▶ **TASK STATEMENT**: Repeat the data precisely as given.

Records from a collection:
= = =
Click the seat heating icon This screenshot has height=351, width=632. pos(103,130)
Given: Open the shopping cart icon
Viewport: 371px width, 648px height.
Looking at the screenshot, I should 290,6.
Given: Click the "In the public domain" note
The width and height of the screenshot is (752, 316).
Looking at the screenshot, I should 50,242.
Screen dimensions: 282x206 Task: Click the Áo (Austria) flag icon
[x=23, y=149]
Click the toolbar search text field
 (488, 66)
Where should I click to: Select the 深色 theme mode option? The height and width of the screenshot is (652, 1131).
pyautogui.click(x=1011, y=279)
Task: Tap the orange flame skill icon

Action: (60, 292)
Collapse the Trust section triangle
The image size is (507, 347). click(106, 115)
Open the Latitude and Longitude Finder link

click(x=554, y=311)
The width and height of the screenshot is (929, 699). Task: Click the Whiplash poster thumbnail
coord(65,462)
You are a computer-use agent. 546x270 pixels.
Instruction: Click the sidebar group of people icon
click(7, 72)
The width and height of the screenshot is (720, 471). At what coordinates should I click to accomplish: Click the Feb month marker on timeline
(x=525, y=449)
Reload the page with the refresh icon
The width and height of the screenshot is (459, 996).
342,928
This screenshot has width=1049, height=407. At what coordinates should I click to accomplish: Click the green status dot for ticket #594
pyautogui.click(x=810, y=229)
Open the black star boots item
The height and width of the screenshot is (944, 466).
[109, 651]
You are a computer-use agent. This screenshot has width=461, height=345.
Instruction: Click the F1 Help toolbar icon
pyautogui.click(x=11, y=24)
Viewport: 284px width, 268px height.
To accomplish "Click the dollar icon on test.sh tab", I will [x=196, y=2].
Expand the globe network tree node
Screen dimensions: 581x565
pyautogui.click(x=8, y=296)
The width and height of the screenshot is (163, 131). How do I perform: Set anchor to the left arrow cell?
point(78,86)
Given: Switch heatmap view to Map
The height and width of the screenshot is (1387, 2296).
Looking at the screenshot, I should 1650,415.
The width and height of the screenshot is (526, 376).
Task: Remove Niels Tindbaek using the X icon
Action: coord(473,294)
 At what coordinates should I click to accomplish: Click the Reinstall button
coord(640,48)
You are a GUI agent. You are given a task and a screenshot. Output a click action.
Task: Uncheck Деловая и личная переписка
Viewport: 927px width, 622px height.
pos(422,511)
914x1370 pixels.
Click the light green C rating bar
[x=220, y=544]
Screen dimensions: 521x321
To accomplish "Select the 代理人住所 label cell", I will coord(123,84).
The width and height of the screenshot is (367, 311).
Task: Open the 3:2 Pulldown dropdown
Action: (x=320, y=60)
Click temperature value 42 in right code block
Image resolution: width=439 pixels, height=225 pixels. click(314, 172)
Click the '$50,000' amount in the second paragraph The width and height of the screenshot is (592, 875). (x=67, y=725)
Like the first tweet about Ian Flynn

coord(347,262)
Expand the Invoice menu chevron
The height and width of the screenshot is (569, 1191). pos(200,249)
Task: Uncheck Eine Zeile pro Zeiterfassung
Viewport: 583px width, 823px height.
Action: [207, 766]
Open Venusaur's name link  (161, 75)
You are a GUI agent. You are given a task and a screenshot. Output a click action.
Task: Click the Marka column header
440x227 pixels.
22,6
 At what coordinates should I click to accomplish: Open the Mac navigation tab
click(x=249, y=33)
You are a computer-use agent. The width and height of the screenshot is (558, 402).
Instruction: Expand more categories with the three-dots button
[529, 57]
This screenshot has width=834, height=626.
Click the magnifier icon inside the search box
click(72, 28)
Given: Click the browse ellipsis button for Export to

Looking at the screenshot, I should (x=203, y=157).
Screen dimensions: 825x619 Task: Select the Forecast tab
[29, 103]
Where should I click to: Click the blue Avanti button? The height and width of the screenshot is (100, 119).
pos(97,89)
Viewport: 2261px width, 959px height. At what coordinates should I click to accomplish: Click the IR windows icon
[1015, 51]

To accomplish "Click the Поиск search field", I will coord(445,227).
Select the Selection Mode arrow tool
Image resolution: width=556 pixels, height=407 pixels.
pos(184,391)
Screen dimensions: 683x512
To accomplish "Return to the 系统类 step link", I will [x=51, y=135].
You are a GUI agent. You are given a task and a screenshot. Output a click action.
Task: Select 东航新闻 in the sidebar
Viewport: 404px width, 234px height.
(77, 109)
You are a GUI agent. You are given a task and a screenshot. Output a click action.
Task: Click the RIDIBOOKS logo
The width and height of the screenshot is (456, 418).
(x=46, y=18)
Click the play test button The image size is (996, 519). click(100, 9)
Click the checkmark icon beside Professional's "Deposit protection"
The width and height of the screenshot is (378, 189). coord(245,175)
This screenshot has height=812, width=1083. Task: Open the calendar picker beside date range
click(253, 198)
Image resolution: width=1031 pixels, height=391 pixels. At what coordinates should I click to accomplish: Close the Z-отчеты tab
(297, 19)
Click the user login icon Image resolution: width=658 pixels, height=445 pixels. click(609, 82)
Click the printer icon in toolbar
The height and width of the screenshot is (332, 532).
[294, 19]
= = =
▶ **RESPONSE TO THIS TASK**:
Click the seat heating icon This screenshot has height=351, width=632. pos(103,130)
Given: Open the shopping cart icon
Viewport: 371px width, 648px height.
Looking at the screenshot, I should 290,6.
Given: Click the "In the public domain" note
The width and height of the screenshot is (752, 316).
Looking at the screenshot, I should 50,242.
Screen dimensions: 282x206 Task: Click the Áo (Austria) flag icon
[x=23, y=149]
Click the toolbar search text field
 (488, 66)
Where should I click to: Select the 深色 theme mode option? The height and width of the screenshot is (652, 1131).
pyautogui.click(x=1011, y=279)
Task: Tap the orange flame skill icon

Action: (60, 292)
Collapse the Trust section triangle
The image size is (507, 347). click(106, 115)
Open the Latitude and Longitude Finder link

click(x=554, y=311)
The width and height of the screenshot is (929, 699). Task: Click the Whiplash poster thumbnail
coord(65,462)
You are a computer-use agent. 546x270 pixels.
Instruction: Click the sidebar group of people icon
click(7, 72)
The width and height of the screenshot is (720, 471). At what coordinates should I click to accomplish: Click the Feb month marker on timeline
(x=525, y=449)
Reload the page with the refresh icon
The width and height of the screenshot is (459, 996).
342,928
This screenshot has width=1049, height=407. At what coordinates should I click to accomplish: Click the green status dot for ticket #594
pyautogui.click(x=810, y=229)
Open the black star boots item
The height and width of the screenshot is (944, 466).
[109, 651]
You are a computer-use agent. This screenshot has width=461, height=345.
Instruction: Click the F1 Help toolbar icon
pyautogui.click(x=11, y=24)
Viewport: 284px width, 268px height.
To accomplish "Click the dollar icon on test.sh tab", I will [x=196, y=2].
Expand the globe network tree node
Screen dimensions: 581x565
pyautogui.click(x=8, y=296)
The width and height of the screenshot is (163, 131). How do I perform: Set anchor to the left arrow cell?
point(78,86)
Given: Switch heatmap view to Map
The height and width of the screenshot is (1387, 2296).
Looking at the screenshot, I should 1650,415.
The width and height of the screenshot is (526, 376).
Task: Remove Niels Tindbaek using the X icon
Action: coord(473,294)
 At what coordinates should I click to accomplish: Click the Reinstall button
coord(640,48)
You are a GUI agent. You are given a task and a screenshot. Output a click action.
Task: Uncheck Деловая и личная переписка
Viewport: 927px width, 622px height.
pos(422,511)
914x1370 pixels.
Click the light green C rating bar
[x=220, y=544]
Screen dimensions: 521x321
To accomplish "Select the 代理人住所 label cell", I will coord(123,84).
The width and height of the screenshot is (367, 311).
Task: Open the 3:2 Pulldown dropdown
Action: (x=320, y=60)
Click temperature value 42 in right code block
Image resolution: width=439 pixels, height=225 pixels. click(314, 172)
Click the '$50,000' amount in the second paragraph The width and height of the screenshot is (592, 875). (x=67, y=725)
Like the first tweet about Ian Flynn

coord(347,262)
Expand the Invoice menu chevron
The height and width of the screenshot is (569, 1191). pos(200,249)
Task: Uncheck Eine Zeile pro Zeiterfassung
Viewport: 583px width, 823px height.
Action: [207, 766]
Open Venusaur's name link  (161, 75)
You are a GUI agent. You are given a task and a screenshot. Output a click action.
Task: Click the Marka column header
440x227 pixels.
22,6
 At what coordinates should I click to accomplish: Open the Mac navigation tab
click(x=249, y=33)
You are a computer-use agent. The width and height of the screenshot is (558, 402).
Instruction: Expand more categories with the three-dots button
[529, 57]
This screenshot has width=834, height=626.
Click the magnifier icon inside the search box
click(72, 28)
Given: Click the browse ellipsis button for Export to

Looking at the screenshot, I should (x=203, y=157).
Screen dimensions: 825x619 Task: Select the Forecast tab
[29, 103]
Where should I click to: Click the blue Avanti button? The height and width of the screenshot is (100, 119).
pos(97,89)
Viewport: 2261px width, 959px height. At what coordinates should I click to accomplish: Click the IR windows icon
[1015, 51]

To accomplish "Click the Поиск search field", I will coord(445,227).
Select the Selection Mode arrow tool
Image resolution: width=556 pixels, height=407 pixels.
pos(184,391)
Screen dimensions: 683x512
To accomplish "Return to the 系统类 step link", I will [x=51, y=135].
You are a GUI agent. You are given a task and a screenshot. Output a click action.
Task: Select 东航新闻 in the sidebar
Viewport: 404px width, 234px height.
(77, 109)
You are a GUI agent. You are given a task and a screenshot. Output a click action.
Task: Click the RIDIBOOKS logo
The width and height of the screenshot is (456, 418).
(x=46, y=18)
Click the play test button The image size is (996, 519). click(100, 9)
Click the checkmark icon beside Professional's "Deposit protection"
The width and height of the screenshot is (378, 189). coord(245,175)
This screenshot has height=812, width=1083. Task: Open the calendar picker beside date range
click(253, 198)
Image resolution: width=1031 pixels, height=391 pixels. At what coordinates should I click to accomplish: Close the Z-отчеты tab
(297, 19)
Click the user login icon Image resolution: width=658 pixels, height=445 pixels. click(609, 82)
Click the printer icon in toolbar
The height and width of the screenshot is (332, 532).
[294, 19]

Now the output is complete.